I’m not sure where exactly you want the check, or what you want it to do if it detects a NULL pointer?


#7

Is the data being pointed to such that it doesn’t make sense, or is impossible, that that could be transferred as well? I mostly agree that its not hugely consequential if you have to compute the plan on every processor once, but if you have the plan nested somewhere inside some data types, it kills your ability to use the datatype in parallel computations and makes things quite inconvenient. I’m not too familiar, is there some mechanism to define custom (de/)serialization that might be used in this case?


#8

Couldn’t you check that the pointer is NULL and throw a normal Julia error instead of trying to call FFTW and get a segfault? We do these kinds of checks in the SuiteSparse all the time.


#9

What I usually do is throw a UndefRefError in unsafe_convert.


#10

The plan is in general a machine specific property and should probably be computed on each process independently.


#11

It is really not practical to try to serialize the low-level FFTW plan.

What should be possible (in FFTW.jl in Julia) would be to to:

  • Define a custom serialization for the FFTWPlan subtypes that just converts the plan::PlanPtr field into C_NULL when serializing.

  • In the functions like A_mul_B! that call unsafe_execute! on the plan, first check if plan == C_NULL and, if so, re-create the plan (and save it for future calls).
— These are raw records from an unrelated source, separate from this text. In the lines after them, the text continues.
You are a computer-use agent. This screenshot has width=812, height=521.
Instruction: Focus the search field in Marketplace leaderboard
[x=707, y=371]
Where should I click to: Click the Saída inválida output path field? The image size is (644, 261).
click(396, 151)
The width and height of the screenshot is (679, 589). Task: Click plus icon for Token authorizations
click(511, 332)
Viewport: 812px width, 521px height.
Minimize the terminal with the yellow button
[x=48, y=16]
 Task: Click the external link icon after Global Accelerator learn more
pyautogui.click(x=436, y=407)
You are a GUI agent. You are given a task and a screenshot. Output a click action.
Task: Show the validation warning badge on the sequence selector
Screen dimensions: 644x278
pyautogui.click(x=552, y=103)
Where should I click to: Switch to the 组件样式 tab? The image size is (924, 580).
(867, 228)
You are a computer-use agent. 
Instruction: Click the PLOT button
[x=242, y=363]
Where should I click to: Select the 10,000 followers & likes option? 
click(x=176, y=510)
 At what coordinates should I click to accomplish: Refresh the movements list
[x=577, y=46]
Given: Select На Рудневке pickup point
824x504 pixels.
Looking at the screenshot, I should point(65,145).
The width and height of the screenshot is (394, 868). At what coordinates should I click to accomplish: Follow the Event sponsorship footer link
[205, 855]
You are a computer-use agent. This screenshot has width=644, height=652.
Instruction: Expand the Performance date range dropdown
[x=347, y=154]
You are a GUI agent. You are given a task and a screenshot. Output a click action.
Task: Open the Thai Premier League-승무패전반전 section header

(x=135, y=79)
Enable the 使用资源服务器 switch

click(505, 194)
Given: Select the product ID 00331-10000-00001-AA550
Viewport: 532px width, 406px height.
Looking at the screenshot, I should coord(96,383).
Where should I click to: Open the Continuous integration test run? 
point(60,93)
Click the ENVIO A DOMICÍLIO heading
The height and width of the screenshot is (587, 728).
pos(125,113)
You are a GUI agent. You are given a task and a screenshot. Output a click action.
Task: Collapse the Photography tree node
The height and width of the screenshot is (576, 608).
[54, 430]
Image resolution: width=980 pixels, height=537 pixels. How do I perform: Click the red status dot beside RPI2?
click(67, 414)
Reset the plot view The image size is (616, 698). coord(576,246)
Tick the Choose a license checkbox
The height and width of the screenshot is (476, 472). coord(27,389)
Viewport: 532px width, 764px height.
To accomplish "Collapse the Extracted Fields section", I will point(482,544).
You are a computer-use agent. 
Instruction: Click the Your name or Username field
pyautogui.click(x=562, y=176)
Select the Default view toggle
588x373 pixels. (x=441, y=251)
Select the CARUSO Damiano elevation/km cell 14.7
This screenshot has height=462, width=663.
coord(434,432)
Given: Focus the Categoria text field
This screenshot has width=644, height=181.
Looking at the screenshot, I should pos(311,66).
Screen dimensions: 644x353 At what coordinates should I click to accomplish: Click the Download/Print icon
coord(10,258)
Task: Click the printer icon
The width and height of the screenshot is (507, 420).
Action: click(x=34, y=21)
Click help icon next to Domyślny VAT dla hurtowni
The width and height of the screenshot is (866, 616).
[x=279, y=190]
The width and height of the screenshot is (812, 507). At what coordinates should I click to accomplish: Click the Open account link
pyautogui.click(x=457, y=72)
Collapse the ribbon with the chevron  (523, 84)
This is possible because the FFTWPlan subtypes contain all of the information needed to re-create the plan. (Because planning overwrites the input/output arrays, so temporary input/output array would have to be created. Alternatively, the serialized plan could be re-created with the FFTW.ESTIMATE flag, which has the advantage that the plan will be created relatively quickly and without overwriting the input array. The resulting plan will be slower, however, although this could be fixed by exporting the “wisdom” [cached planning info] from one process and importing it on the other process, assuming they are running the same architecture.)


#12

The default one should be doing this already.